*Görev talimatı*: Aşağıdaki listenin tamamını yeniden yaz ve "GUI agent" ifadesinin geçtiği her yerde onun yerine "web agent" koy. Bunun dışında hiçbir şeyi değiştirme.

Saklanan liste
# # # #

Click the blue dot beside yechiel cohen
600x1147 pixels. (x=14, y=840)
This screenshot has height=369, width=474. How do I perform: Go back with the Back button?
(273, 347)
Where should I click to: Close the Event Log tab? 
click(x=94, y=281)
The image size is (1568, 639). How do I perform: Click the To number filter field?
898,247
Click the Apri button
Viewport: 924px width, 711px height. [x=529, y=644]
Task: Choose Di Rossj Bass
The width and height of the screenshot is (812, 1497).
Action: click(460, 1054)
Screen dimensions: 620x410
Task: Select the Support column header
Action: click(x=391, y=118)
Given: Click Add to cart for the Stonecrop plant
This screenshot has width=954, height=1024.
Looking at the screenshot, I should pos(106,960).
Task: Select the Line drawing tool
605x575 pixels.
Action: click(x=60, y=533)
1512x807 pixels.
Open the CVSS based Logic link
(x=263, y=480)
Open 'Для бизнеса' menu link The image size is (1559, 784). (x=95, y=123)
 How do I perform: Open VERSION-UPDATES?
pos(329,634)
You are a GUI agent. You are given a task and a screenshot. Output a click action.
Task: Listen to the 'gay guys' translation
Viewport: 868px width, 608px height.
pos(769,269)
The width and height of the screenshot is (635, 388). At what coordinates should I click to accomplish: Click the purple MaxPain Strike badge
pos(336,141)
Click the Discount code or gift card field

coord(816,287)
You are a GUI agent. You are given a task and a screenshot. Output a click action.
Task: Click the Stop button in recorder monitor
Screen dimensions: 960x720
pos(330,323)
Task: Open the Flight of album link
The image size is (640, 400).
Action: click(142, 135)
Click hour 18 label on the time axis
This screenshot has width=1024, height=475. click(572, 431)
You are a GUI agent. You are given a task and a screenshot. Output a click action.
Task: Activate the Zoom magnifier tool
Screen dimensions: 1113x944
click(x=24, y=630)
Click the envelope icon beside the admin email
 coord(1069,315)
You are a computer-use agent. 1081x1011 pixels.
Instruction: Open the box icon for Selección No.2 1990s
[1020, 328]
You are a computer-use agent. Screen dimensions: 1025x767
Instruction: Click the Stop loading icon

# # # #

*Aşağıdaki çıktı*:
Click the blue dot beside yechiel cohen
600x1147 pixels. (x=14, y=840)
This screenshot has height=369, width=474. How do I perform: Go back with the Back button?
(273, 347)
Where should I click to: Close the Event Log tab? 
click(x=94, y=281)
The image size is (1568, 639). How do I perform: Click the To number filter field?
898,247
Click the Apri button
Viewport: 924px width, 711px height. [x=529, y=644]
Task: Choose Di Rossj Bass
The width and height of the screenshot is (812, 1497).
Action: click(460, 1054)
Screen dimensions: 620x410
Task: Select the Support column header
Action: click(x=391, y=118)
Given: Click Add to cart for the Stonecrop plant
This screenshot has width=954, height=1024.
Looking at the screenshot, I should pos(106,960).
Task: Select the Line drawing tool
605x575 pixels.
Action: click(x=60, y=533)
1512x807 pixels.
Open the CVSS based Logic link
(x=263, y=480)
Open 'Для бизнеса' menu link The image size is (1559, 784). (x=95, y=123)
 How do I perform: Open VERSION-UPDATES?
pos(329,634)
You are a web agent. You are given a task and a screenshot. Output a click action.
Task: Listen to the 'gay guys' translation
Viewport: 868px width, 608px height.
pos(769,269)
The width and height of the screenshot is (635, 388). At what coordinates should I click to accomplish: Click the purple MaxPain Strike badge
pos(336,141)
Click the Discount code or gift card field

coord(816,287)
You are a web agent. You are given a task and a screenshot. Output a click action.
Task: Click the Stop button in recorder monitor
Screen dimensions: 960x720
pos(330,323)
Task: Open the Flight of album link
The image size is (640, 400).
Action: click(142, 135)
Click hour 18 label on the time axis
This screenshot has width=1024, height=475. click(572, 431)
You are a web agent. You are given a task and a screenshot. Output a click action.
Task: Activate the Zoom magnifier tool
Screen dimensions: 1113x944
click(x=24, y=630)
Click the envelope icon beside the admin email
 coord(1069,315)
You are a computer-use agent. 1081x1011 pixels.
Instruction: Open the box icon for Selección No.2 1990s
[1020, 328]
You are a computer-use agent. Screen dimensions: 1025x767
Instruction: Click the Stop loading icon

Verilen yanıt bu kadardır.